A similar negotiating with Western civilisation occurs in From the Journals of Knud Rasmussen, Zacharias Kunuk’s follow-up to his breakthrough Atanarjuat: The Fast Runner. The title itself calls attention to the issue of narrative ownership: while the story is based on historical accounts by the Norwegian explorer Rasmussen of his encounters with the Inuit people in the 1920s, the film is resolutely told in an Inuit cinematic idiom that Kunuk has practically invented through is short films and features, almost all of them shot on video. The narrative veers into Lynchian experimental territory as sequences enter characters’ dreams and illustrate shamanistic concepts of shape-shifting and communing with the dead. Much of this is disorienting for the first half without prior contextual understanding of traditional Inuit culture and beliefs, but it is also what makes the film exciting, innovative and purposeful. By midway through the film there emerges a sense of what’s at stake, as a rival group of Christianised Inuits attempt to convert the shamanists by withholding food from them until they renounce their faith. It is a harrowing sequence, set against a windswept, Arctic blankness, scored to a chorus of grief-stricken cries and moans mourning the loss of centuries-old traditions. And yet, the capturing of these historical moments makes Journals a cause for celebration.

It’s also heartening that the Festival revived a film by the late Lino Brocka, considered the finest filmmaker to have come from the Philippines. Insiang was the first Filipino film to premiere at Cannes, back in 1976. It’s a brutal, unflinching account of infidelity – not so much between an opportunistic young man who cheats both the older woman he shacks up with and his daughter whom he rapes, but the lack of devotion and trust between mother and daughter that sets the path towards domestic destruction in the first place. According to Phillipine film critic Noel Vera, the film was a slap in the face to the twin myths of sanctity of motherhood and family held dear in Filipino cinema even as its real life reflection was crumbling under modernisation. Brocka sets it off with cool efficiency worthy of Fassbinder – the climactic murder that brings the love triangle to a close is most memorable in its disturbing rhythms and the unremorseful expression of one of the characters.

Men and Woman on the Breach

Insiang broke taboos of gender decorum in its home country 30 years ago, something that Jafar Panahi is attempting in Iran today. Unfortunately, the not unpredictable outcome has been the routine censorship of Panahi’s features in his home country. Now he has made Offside, an unqualified bid for a bona fide crowd-and-censor pleaser. It has soccer! It has exuberant teenagers! It’s got a happy ending! Oh yeah, and it shows girls being locked up by soldiers for trying to have the same rights as boys by going to a World Cup soccer game to cheer on their national team. Oops.

Offside

Panahi’s film unfolds in near-real time as several girls caught sneaking into the stadium by impersonating men beg their captors for freedom, or at least a trip to the bathroom. The stadium effectively becomes a microcosm of Iranian public space and women’s virtually non-existent role within it. Perhaps the issues of gender double standards are made to the point of redundancy, with every character playing a thickly defined role in this cinematic civics lesson. What isn’t simple are Panahi’s technical skills, here at an all-time high. He seamlessly incorporates scenes shot at an actual national game and weaves several characters through the narrative, each giving a different shade to the situation; the perspective shifts even within a scene. And the performances he elicits from his non-professional cast are vibrant, ebullient and totally natural. For these merits I consider it a career highpoint for this consistently accomplished artist; let’s hope that his countrymen finally get the opportunity to see for themselves.

SUPPLIED ENTRIES:
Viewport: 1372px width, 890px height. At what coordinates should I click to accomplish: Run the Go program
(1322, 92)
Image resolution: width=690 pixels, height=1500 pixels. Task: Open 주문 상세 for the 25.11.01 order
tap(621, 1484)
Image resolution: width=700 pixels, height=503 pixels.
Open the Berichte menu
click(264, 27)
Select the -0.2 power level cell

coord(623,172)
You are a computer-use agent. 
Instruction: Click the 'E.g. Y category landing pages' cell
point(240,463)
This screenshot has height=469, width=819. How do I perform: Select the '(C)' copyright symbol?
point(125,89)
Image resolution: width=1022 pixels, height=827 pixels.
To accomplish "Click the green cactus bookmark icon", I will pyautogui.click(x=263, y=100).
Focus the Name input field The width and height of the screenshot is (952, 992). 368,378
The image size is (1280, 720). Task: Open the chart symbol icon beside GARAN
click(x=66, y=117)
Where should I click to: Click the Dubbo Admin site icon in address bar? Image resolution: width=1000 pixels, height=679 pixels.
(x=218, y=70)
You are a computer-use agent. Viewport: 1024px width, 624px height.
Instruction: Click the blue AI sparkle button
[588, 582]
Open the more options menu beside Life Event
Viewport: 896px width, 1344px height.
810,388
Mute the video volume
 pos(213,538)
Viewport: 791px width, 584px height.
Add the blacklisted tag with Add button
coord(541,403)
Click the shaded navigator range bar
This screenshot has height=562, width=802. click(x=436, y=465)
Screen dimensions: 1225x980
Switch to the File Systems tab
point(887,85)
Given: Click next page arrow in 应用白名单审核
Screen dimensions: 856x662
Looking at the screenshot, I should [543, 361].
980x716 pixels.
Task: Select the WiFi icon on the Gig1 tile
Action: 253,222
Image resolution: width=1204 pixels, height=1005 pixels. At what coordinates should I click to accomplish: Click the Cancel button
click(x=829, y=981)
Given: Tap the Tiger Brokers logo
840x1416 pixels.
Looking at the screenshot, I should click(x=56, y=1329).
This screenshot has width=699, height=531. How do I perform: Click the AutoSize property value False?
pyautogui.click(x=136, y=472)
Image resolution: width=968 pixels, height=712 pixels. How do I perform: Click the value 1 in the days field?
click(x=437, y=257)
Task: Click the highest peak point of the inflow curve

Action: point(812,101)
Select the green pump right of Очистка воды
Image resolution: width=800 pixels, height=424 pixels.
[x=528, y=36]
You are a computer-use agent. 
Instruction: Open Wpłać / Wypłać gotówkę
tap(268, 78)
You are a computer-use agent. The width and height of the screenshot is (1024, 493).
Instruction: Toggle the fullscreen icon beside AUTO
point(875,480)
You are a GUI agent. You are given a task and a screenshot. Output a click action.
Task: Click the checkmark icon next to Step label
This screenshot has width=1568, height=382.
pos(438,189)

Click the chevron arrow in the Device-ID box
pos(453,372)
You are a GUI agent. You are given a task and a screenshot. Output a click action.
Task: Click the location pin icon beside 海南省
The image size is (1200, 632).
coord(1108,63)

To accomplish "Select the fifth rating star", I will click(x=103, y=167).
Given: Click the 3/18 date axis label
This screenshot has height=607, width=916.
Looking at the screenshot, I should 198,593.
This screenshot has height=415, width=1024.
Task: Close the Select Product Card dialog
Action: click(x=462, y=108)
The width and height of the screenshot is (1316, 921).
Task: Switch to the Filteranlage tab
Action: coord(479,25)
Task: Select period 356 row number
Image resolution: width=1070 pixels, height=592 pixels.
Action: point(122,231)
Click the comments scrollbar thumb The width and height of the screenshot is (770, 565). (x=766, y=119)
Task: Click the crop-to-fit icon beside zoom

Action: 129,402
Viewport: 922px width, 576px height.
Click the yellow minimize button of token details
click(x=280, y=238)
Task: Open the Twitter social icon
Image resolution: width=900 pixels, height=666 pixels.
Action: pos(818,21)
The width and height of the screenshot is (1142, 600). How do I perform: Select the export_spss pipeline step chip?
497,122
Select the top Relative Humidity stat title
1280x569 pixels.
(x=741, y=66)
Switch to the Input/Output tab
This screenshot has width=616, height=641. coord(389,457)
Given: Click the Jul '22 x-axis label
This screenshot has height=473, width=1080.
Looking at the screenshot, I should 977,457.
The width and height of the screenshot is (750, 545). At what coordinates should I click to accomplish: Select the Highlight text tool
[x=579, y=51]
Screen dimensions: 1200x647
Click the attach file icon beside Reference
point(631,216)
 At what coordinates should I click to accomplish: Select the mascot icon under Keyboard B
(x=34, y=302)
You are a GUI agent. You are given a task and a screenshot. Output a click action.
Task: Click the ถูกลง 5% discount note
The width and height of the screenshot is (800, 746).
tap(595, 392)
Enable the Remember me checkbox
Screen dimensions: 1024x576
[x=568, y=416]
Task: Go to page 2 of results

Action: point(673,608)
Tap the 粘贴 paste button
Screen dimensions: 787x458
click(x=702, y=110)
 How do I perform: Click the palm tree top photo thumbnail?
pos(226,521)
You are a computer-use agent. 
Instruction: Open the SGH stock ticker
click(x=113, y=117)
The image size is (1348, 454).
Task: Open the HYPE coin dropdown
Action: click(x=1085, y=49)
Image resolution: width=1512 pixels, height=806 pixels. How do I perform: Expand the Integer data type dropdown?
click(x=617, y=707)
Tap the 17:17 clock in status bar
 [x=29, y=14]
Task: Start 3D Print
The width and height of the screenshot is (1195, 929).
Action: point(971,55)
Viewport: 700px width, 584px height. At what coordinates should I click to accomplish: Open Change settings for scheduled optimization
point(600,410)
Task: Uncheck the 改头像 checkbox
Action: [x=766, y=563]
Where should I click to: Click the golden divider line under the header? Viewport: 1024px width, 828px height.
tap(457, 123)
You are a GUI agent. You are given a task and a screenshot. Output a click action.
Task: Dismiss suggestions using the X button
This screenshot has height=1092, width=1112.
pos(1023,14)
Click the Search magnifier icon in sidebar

PROMPT 1:
According to the film festival review, which film was the first Filipino film to premiere at Cannes?
PROMPT 2:
Reproduce the part of the film festival review that begins at the words "Men and Woman" and stops after "national team. Oops.".

EXPECTED OUTPUT 1:
Insiang, by Lino Brocka, in 1976.

EXPECTED OUTPUT 2:
Men and Woman on the Breach

Insiang broke taboos of gender decorum in its home country 30 years ago, something that Jafar Panahi is attempting in Iran today. Unfortunately, the not unpredictable outcome has been the routine censorship of Panahi’s features in his home country. Now he has made Offside, an unqualified bid for a bona fide crowd-and-censor pleaser. It has soccer! It has exuberant teenagers! It’s got a happy ending! Oh yeah, and it shows girls being locked up by soldiers for trying to have the same rights as boys by going to a World Cup soccer game to cheer on their national team. Oops.